Let’s break down what’s really happening in Iran, Lebanon, and beyond. Because while headlines have moved on, the Mossad certainly hasn’t. And neither has Israel’s military machine.


 “Stay Away from Lawn Mowers in the Sky”

The supposed ceasefire between Iran and Israel hasn’t stopped the fireworks. Just last night, a high-rise in Tehran erupted into flames, killing three top IRGC officials. Coincidence? Not likely. Mossad’s Farsi-language social media made it very clear: stay away from IRGC leadership and military assets if you value your life.

The message wasn’t cryptic—it was a public warning. Israel’s war isn’t with the Iranian people. It’s with the regime. And they’re not hiding their intent.

Mossad’s operations in Iran over the past two weeks read like a spy thriller:

  • Pre-placed sabotage kits disabling missile launchers

  • Magnetic IEDs and suppressed weapons used for assassinations in crowded urban areas

  • AI-guided drones using laser designators and GPS transponders

  • Sniper hits via satellite uplink—yes, that technology exists

Iran isn’t just compromised. It’s perforated.
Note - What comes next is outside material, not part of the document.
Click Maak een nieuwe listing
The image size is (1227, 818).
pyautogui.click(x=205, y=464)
Mossad reportedly has agents embedded in Iranian society—locals with Persian wives and day jobs—living double lives in plain sight.

 

 


Operation Midnight Hammer: The Fordow Strike

Perhaps the most defining moment of this conflict came when U.S. B2 bombers dropped six GBU-57 bunker buster bombs on Iran’s Fordow nuclear facility. Critics in the press claimed the damage was minimal. But according to the Trump administration—and the DTRA officers who spent 15 years preparing for that strike—it was a major success.

Imagine working in secret for 15 years, studying a single target, developing a custom weapon for it, and then watching your mission succeed in one thunderous night.
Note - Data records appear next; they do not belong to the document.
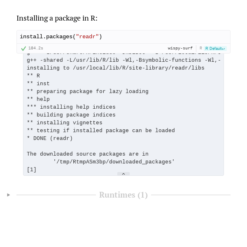Click the 184.2s execution time

(35, 48)
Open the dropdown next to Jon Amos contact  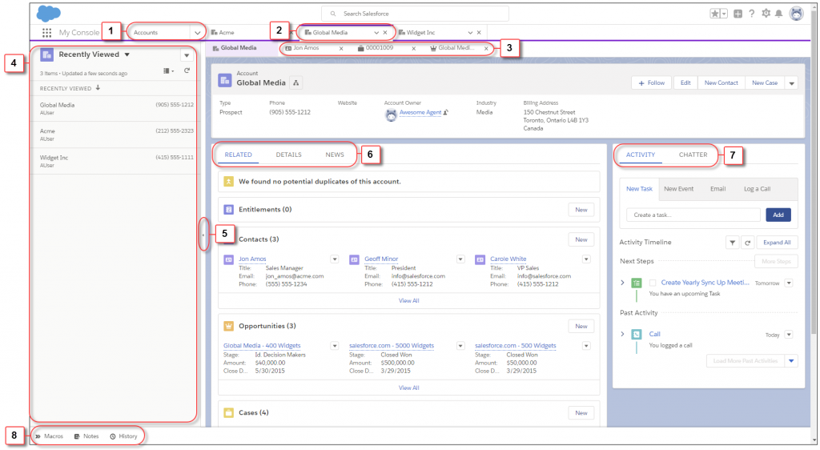coord(335,259)
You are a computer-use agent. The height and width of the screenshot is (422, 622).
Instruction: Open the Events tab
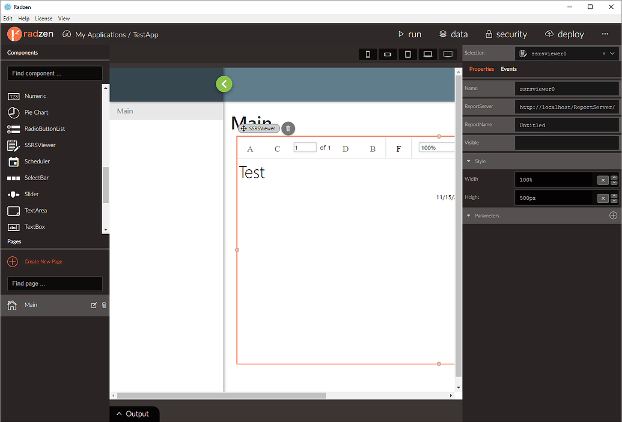(x=508, y=69)
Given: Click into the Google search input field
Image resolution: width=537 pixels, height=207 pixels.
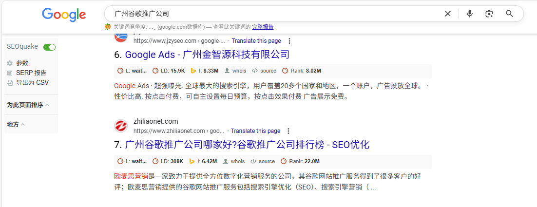Looking at the screenshot, I should tap(273, 14).
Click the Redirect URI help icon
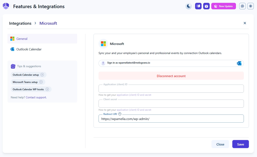Image resolution: width=257 pixels, height=157 pixels. (120, 114)
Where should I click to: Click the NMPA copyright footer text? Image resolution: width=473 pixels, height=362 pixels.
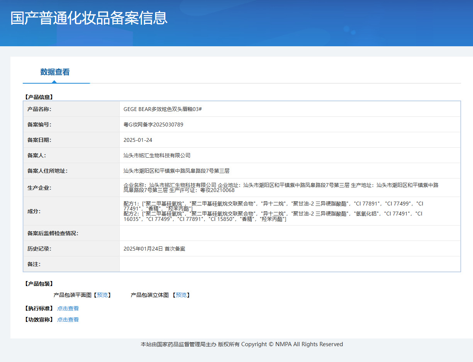[x=242, y=344]
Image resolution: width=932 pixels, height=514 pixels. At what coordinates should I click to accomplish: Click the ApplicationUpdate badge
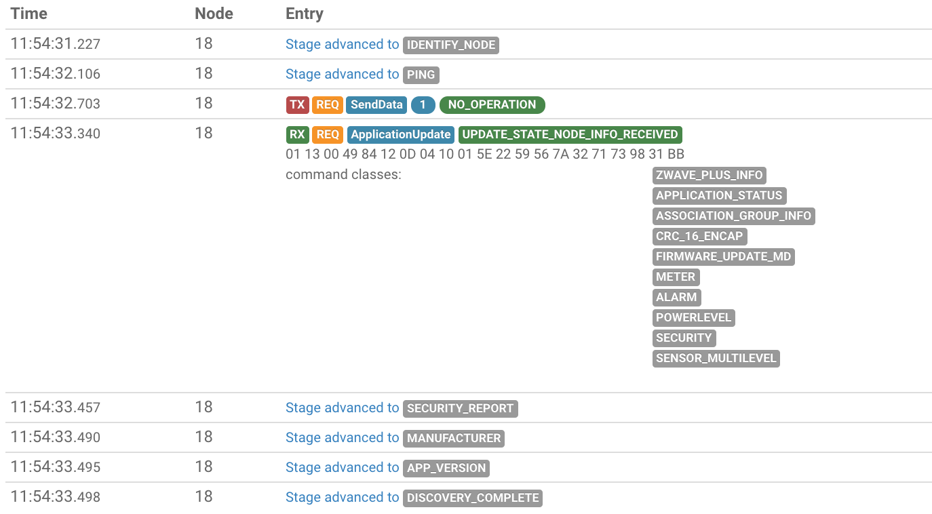point(401,134)
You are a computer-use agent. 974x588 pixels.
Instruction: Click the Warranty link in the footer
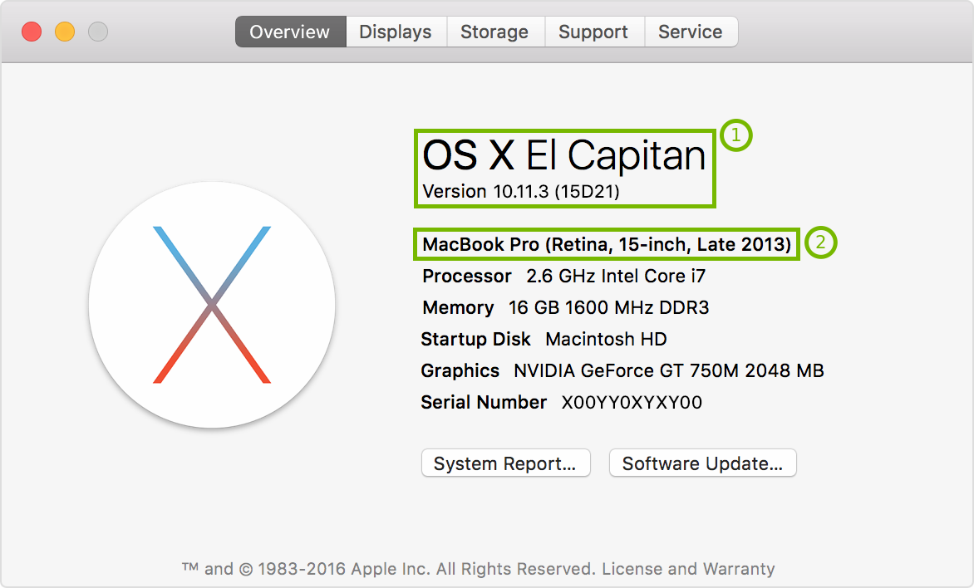coord(740,569)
The result? Over 20,000 centrifuges destroyed—not by collapsing tunnels, but by precisely targeted overpressure waves ripping through underground facilities.

Make no mistake: this wasn’t just a military victory. It was a statement. And it’s sent shockwaves through the regime.


 Israel Isn’t Finished

Even during the “ceasefire,” Israeli forces continue:

  • Launching airstrikes in Lebanon against Hezbollah weapons storage

  • Crossing the border on foot to neutralize underground facilities

  • Monitoring Yemen, where the Houthis continue to launch missiles (unsuccessfully, thanks to allied defenses)
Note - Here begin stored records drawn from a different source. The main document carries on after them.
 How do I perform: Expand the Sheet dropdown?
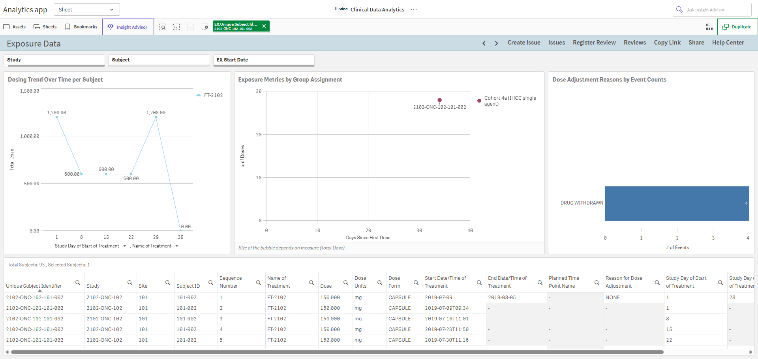pos(86,9)
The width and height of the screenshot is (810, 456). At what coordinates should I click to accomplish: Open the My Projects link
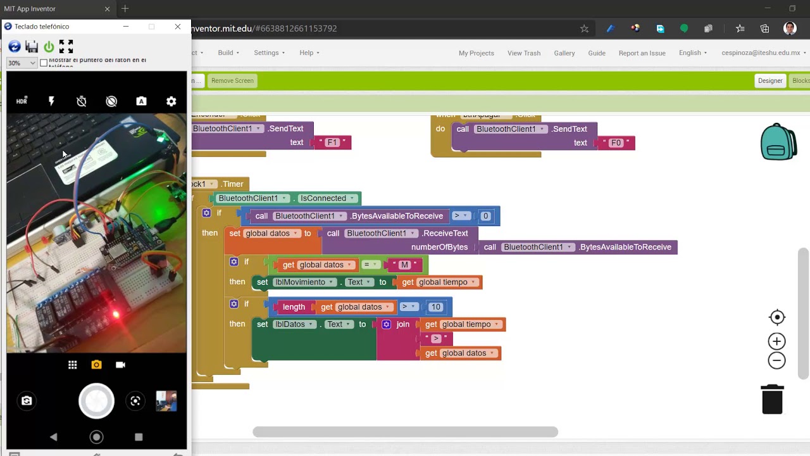point(477,53)
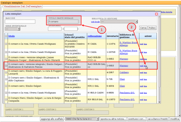Open the shelf selector dropdown at bottom
Screen dimensions: 181x122
(x=82, y=119)
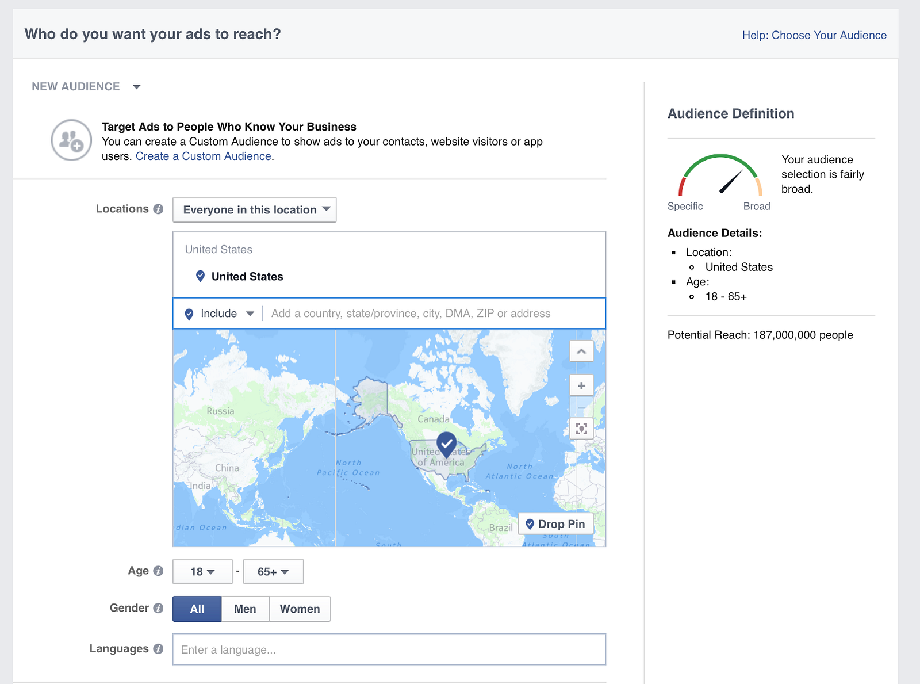Click the Gender info icon

(158, 608)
And let’s not forget the role of Jordan, who shot down over 300 missiles and drones meant for Israel. Or the THAAD missile batteries—39 intercepts in one barrage alone. The scale and precision of these defensive operations are astounding.

Israel has dropped over 1,200 precision munitions during this 12-day war. And as their spokesman declared: “We are not done.”


 Hezbollah’s Cracks Are Showing

For years, Hezbollah silenced dissent in Lebanon with fear and violence. But that grip is slipping. A powerful moment on Lebanese television featured a local anchor passionately calling for Hezbollah to “leave us,” condemning their ties to Iran and the devastation they bring.

This is a seismic cultural shift. Lebanese citizens, once afraid to speak out, are beginning to publicly denounce the so-called “resistance.” They’re tired of being pawns in Iran’s regional game. And they’re ready for peace.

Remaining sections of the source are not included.